Histopathological sections of the control infected group, revealed goblet cells depletion (3.08±1.24), villous shortening and degeneration and diffuse loss of brush border. Besides, mucosal ulceration and inflammatory cellular infiltration (88.21±4.28) of lamina propria. Patients with giardiasis also showed reduction of mucosal surface areas in comparison with controls (34). Besides, other studies reported similar changes in intestinal sections obtained from Giardia infected control hamsters (9, 10, 2).

However, upper gastrointestinal endoscopic biopsies were normal in cases that revealed Giardia trophozoites in another study. This indicated the low virulence of some Giardia species and the role of host immunity in reduction of parasitic pathological mechanisms (35).

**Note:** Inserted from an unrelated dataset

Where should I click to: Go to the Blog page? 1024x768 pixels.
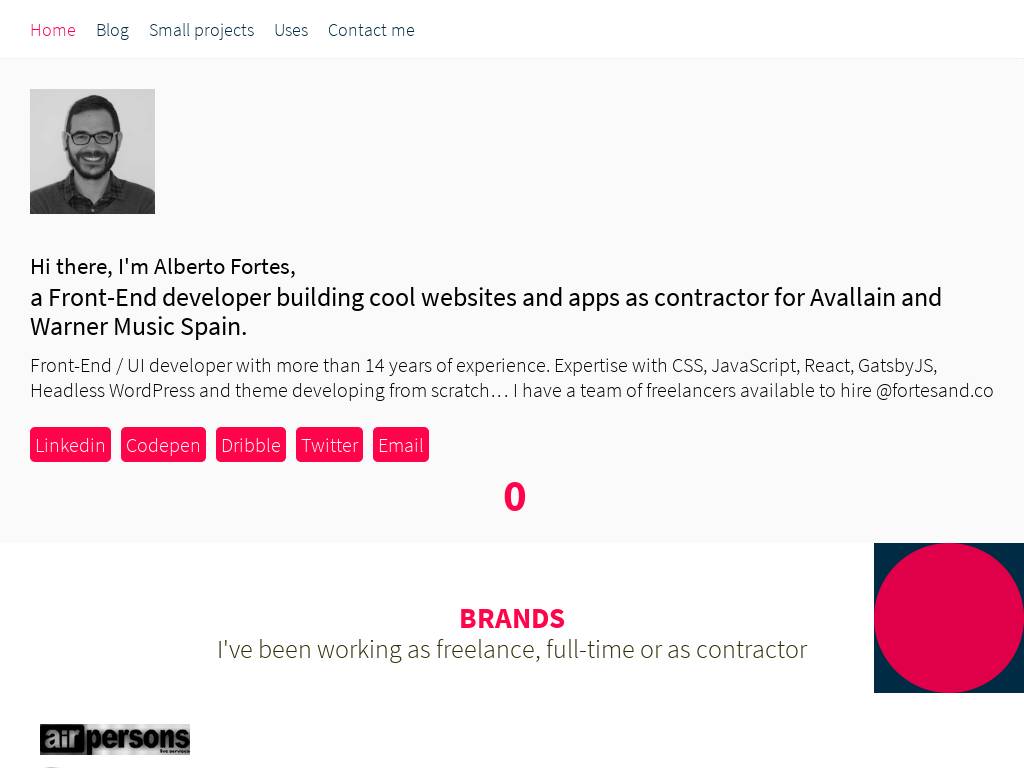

The (CsNPs) treated group revealed partial healing of mucosa with mild villous shortening and mild improvement of goblet cell count (6.25±1.09) In addition, reduction of inflammatory cellular infiltration (49.04%), comparing to infected control group. CsNPs could increase intestinal villous height and decrease crypt depth (36). Moreover, CsNPs showed significant effect against local GIT diseases and intestinal disinfection (37).

Chitosan nanoparticles improved GIT mucosal epithelial cells necrosis caused by toxic agents (38). CsNPs had anti-inflammatory effects (39). In addition, chitosan nanoparticles produced cellular oxidative stress through increasing reactive oxygen compounds, associated with cytotoxicity to various cells including mucosal epithelium (40).

The small intestinal mucosa of metronidazole treated group showed partial healing with mild improvement in goblet cells count (4.75±1.14), mild shortening of villi and reduction of inflammatory cellular count. Other researchers reported partial healing of small intestinal after metronidazole administration in G. lamblia infected hamsters (9, 10).

Besides, metronidazole appeared to have anti-inflammatory, anti-oxidant and immunomodulatory effect especially in intestinal lumen (41). Moreover, MTZ has anti-oxidant effect and increase intestinal mucosal thickness in rats (42).

On the other hand, metronidazole produced cytotoxicity to gastrointestinal cells with mucosal injury and imbalance (43). Patients showed persistence of symptoms and microscopic duodenal inflammation, after metronidazole treated Giardia infection (44).

The combined (MTZ-CsNPs) treated group showed high degree of healing, absence of mucosal ulceration, preservation of brush border, average villous architecture, goblet cell count/H.P.F was (8.83±1.63) and (57.73%) reduction in inflammatory cell count.

(MTZ-CsNPs) had non-cytotoxic behavior in cell culture and produced non-significant changes in cell morphology (45). Chitosan nanocomposites showed better properties and increasing solubility of drugs forming stable complexes for safe delivery to the specific site (46).

Conclusion

Chitosan nanoparticles showed a therapeutic effect against Giardia infection in hamsters with a significant reduction in numbers of Giardia cyst in stool and trophozoite in their intestinal contents. Loading of metronidazole on chitosan nanoparticles enhanced the therapeutic effect of both CsNPs as well as metronidazole. Moreover, histopathological findings revealed the role of MTZ-CsNPs in healing of intestinal pathological changes induced by Giardia infection.